Se despertó, su visión clara, con una nueva determinación, una dedicación. A través de la parroquia local comenzó a proveer para una familia de una madre y f
cinco niños cuyo padre había muerto en el incendio que quemó su casa. Cuando se dio cuenta de que podía marcar la diferencia y que la gente estaba interesada en ayudarla, convirtió esto en una organización no gubernamental (ONG) con todas las de la ley que ahora llega a las familias de 42 niños.
En el tiempo transcurrido desde que su ONG echó raíces, Rolande conoció a su actual pareja, Iñaki, ciudadano del País Vasco, que trabaja a su lado para conseguir su último objetivo. Juntos, Rolande e Iñaki se están acercando a Camerún para que Rolande pueda retribuir al lugar de donde vino, en forma de un orfanato para el cuidado y la educación de personas desfavorecidas.

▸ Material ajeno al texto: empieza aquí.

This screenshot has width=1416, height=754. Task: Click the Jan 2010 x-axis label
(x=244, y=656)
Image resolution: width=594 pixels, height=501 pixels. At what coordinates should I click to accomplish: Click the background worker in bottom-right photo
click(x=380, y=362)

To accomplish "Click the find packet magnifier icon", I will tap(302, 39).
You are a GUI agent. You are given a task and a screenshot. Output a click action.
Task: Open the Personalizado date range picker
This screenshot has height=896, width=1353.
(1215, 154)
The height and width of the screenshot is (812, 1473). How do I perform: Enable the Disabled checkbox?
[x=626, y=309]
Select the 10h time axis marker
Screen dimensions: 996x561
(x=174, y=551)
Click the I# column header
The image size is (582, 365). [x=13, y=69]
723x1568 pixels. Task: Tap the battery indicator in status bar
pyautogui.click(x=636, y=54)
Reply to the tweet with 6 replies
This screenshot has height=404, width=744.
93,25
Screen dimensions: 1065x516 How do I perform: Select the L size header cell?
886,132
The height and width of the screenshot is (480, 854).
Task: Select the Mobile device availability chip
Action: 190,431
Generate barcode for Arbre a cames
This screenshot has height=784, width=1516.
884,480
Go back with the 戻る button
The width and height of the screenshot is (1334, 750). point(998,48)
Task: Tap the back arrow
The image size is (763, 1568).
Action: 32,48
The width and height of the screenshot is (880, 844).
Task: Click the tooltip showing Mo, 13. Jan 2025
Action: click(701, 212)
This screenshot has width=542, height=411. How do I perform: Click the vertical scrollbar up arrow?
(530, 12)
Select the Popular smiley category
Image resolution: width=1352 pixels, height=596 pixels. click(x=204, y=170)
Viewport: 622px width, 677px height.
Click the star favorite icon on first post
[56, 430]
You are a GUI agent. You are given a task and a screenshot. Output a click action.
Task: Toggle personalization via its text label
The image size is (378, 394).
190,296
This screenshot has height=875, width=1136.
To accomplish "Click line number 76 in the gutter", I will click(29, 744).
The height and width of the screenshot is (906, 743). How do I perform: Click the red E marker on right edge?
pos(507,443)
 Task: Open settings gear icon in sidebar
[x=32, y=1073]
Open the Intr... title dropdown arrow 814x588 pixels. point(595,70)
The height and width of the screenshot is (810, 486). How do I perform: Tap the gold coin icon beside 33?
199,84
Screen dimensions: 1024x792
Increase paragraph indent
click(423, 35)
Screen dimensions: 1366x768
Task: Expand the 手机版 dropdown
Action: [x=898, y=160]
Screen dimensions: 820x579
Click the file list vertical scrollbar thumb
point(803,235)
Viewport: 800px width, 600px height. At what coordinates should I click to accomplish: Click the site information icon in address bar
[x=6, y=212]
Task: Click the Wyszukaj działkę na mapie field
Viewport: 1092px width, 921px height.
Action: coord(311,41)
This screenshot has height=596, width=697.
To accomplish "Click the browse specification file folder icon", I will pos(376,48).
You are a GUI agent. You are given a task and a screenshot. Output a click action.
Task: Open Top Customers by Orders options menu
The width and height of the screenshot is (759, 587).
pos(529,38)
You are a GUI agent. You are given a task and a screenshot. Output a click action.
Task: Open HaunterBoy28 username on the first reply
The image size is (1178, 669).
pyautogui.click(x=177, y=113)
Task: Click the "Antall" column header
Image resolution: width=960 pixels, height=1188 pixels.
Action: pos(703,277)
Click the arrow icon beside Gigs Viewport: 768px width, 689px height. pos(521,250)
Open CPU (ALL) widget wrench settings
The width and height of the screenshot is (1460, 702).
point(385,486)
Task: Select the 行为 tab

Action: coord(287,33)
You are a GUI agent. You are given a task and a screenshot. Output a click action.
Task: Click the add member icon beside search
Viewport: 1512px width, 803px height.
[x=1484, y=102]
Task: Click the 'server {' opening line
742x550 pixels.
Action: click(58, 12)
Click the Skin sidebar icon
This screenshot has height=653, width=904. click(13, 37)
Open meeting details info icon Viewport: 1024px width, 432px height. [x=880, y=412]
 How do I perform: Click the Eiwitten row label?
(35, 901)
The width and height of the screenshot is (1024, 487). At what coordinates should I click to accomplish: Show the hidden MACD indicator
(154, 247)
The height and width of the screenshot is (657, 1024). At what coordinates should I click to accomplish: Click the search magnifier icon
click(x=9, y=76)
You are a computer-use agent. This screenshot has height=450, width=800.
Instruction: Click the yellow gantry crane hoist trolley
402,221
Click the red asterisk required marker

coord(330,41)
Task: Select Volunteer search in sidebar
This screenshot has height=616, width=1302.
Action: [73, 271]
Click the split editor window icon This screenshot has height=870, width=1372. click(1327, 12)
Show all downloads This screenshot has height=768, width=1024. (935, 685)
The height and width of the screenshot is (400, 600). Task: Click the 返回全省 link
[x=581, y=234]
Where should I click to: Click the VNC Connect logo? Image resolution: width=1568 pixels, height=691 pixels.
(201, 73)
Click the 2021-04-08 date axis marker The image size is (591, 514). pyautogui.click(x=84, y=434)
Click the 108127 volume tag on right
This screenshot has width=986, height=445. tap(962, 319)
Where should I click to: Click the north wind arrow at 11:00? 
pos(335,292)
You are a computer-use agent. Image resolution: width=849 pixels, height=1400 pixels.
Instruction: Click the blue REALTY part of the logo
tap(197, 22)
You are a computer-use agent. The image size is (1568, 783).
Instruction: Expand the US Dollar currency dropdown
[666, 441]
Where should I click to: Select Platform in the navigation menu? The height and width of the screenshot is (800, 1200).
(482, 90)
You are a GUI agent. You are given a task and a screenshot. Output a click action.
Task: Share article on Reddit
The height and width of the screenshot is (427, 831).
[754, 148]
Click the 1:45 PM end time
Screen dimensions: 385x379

Por primera vez desde que se fue, Rolande regresa este verano a Camerún con Iñaki para montar el orfanato. Es devota de su religión y de su historia, que juntas la han hecho verse a sí misma como poseedora de poder y propósito. El objetivo de Rolande es transmitir el mensaje de que la desventaja no es trágica ni inevitable; más bien, es una oportunidad.